# [TASK]
Lines from the line with "Where should I click to: Tap" to the line with "You are a computer-use" in the entries below, and only those, must be output exactly, with both ends included.

# [GIVEN DATA]

- - - - -

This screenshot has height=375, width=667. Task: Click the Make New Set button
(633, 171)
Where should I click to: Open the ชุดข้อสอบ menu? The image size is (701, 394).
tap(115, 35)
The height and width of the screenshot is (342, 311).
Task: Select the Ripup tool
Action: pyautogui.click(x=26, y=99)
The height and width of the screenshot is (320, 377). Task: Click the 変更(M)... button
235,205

- - - - -

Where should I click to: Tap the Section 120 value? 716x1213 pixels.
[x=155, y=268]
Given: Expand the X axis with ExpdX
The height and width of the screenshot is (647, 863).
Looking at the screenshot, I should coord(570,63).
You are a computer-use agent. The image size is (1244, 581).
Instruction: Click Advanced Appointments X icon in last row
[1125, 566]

- - - - -

# [TASK RESPONSE]
Where should I click to: Tap the Section 120 value? 716x1213 pixels.
[x=155, y=268]
Given: Expand the X axis with ExpdX
The height and width of the screenshot is (647, 863).
Looking at the screenshot, I should coord(570,63).
You are a computer-use agent. The image size is (1244, 581).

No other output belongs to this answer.